**INPUT DATA:**
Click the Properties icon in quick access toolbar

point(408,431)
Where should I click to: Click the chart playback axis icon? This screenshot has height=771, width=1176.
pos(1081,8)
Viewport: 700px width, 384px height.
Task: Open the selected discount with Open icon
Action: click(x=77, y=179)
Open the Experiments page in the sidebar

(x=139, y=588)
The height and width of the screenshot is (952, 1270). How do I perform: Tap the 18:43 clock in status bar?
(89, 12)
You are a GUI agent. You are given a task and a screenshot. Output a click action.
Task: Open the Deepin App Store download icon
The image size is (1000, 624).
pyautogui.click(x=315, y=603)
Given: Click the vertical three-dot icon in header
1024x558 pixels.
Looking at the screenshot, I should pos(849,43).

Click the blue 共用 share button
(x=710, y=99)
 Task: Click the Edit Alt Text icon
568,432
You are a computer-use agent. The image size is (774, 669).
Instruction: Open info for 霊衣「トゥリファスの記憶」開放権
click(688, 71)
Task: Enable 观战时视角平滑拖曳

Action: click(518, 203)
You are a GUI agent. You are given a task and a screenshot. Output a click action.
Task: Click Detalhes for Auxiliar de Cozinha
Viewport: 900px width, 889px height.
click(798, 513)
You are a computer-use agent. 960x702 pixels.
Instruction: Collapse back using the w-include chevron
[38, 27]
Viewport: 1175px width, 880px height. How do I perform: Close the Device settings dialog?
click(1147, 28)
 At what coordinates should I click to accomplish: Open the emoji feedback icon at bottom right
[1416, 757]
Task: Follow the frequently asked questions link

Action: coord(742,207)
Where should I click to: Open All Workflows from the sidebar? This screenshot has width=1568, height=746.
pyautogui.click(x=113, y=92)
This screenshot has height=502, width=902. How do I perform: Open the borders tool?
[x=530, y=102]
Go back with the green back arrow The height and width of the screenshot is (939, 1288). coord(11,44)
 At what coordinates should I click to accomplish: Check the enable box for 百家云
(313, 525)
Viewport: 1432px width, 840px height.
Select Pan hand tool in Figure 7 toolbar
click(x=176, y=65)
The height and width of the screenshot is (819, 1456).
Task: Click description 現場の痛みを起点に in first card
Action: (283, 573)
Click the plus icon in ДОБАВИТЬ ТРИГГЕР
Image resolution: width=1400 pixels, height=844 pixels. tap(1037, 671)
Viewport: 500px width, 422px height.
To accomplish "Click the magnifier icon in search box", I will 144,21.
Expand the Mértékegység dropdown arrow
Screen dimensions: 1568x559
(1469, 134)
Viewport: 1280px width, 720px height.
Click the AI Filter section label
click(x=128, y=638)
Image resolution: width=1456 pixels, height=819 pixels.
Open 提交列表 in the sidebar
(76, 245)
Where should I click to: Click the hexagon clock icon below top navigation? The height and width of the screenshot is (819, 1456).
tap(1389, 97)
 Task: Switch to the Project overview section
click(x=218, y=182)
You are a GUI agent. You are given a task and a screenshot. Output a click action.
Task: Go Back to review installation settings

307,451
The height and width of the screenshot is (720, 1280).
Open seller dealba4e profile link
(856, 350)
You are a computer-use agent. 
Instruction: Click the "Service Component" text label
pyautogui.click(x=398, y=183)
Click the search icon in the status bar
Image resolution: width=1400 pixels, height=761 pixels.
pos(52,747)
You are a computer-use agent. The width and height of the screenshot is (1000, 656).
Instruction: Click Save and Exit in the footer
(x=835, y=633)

**OBJECTIVE:** Copy all of the entries above without changing anything.

**EXPECTED OUTPUT:**
Click the Properties icon in quick access toolbar

point(408,431)
Where should I click to: Click the chart playback axis icon? This screenshot has height=771, width=1176.
pos(1081,8)
Viewport: 700px width, 384px height.
Task: Open the selected discount with Open icon
Action: click(x=77, y=179)
Open the Experiments page in the sidebar

(x=139, y=588)
The height and width of the screenshot is (952, 1270). How do I perform: Tap the 18:43 clock in status bar?
(89, 12)
You are a GUI agent. You are given a task and a screenshot. Output a click action.
Task: Open the Deepin App Store download icon
The image size is (1000, 624).
pyautogui.click(x=315, y=603)
Given: Click the vertical three-dot icon in header
1024x558 pixels.
Looking at the screenshot, I should pos(849,43).

Click the blue 共用 share button
(x=710, y=99)
 Task: Click the Edit Alt Text icon
568,432
You are a computer-use agent. The image size is (774, 669).
Instruction: Open info for 霊衣「トゥリファスの記憶」開放権
click(688, 71)
Task: Enable 观战时视角平滑拖曳

Action: click(518, 203)
You are a GUI agent. You are given a task and a screenshot. Output a click action.
Task: Click Detalhes for Auxiliar de Cozinha
Viewport: 900px width, 889px height.
click(798, 513)
You are a computer-use agent. 960x702 pixels.
Instruction: Collapse back using the w-include chevron
[38, 27]
Viewport: 1175px width, 880px height. How do I perform: Close the Device settings dialog?
click(1147, 28)
 At what coordinates should I click to accomplish: Open the emoji feedback icon at bottom right
[1416, 757]
Task: Follow the frequently asked questions link

Action: coord(742,207)
Where should I click to: Open All Workflows from the sidebar? This screenshot has width=1568, height=746.
pyautogui.click(x=113, y=92)
This screenshot has height=502, width=902. How do I perform: Open the borders tool?
[x=530, y=102]
Go back with the green back arrow The height and width of the screenshot is (939, 1288). coord(11,44)
 At what coordinates should I click to accomplish: Check the enable box for 百家云
(313, 525)
Viewport: 1432px width, 840px height.
Select Pan hand tool in Figure 7 toolbar
click(x=176, y=65)
The height and width of the screenshot is (819, 1456).
Task: Click description 現場の痛みを起点に in first card
Action: (283, 573)
Click the plus icon in ДОБАВИТЬ ТРИГГЕР
Image resolution: width=1400 pixels, height=844 pixels. tap(1037, 671)
Viewport: 500px width, 422px height.
To accomplish "Click the magnifier icon in search box", I will 144,21.
Expand the Mértékegység dropdown arrow
Screen dimensions: 1568x559
(1469, 134)
Viewport: 1280px width, 720px height.
Click the AI Filter section label
click(x=128, y=638)
Image resolution: width=1456 pixels, height=819 pixels.
Open 提交列表 in the sidebar
(76, 245)
Where should I click to: Click the hexagon clock icon below top navigation? The height and width of the screenshot is (819, 1456).
tap(1389, 97)
 Task: Switch to the Project overview section
click(x=218, y=182)
You are a GUI agent. You are given a task and a screenshot. Output a click action.
Task: Go Back to review installation settings

307,451
The height and width of the screenshot is (720, 1280).
Open seller dealba4e profile link
(856, 350)
You are a computer-use agent. 
Instruction: Click the "Service Component" text label
pyautogui.click(x=398, y=183)
Click the search icon in the status bar
Image resolution: width=1400 pixels, height=761 pixels.
pos(52,747)
You are a computer-use agent. The width and height of the screenshot is (1000, 656).
Instruction: Click Save and Exit in the footer
(x=835, y=633)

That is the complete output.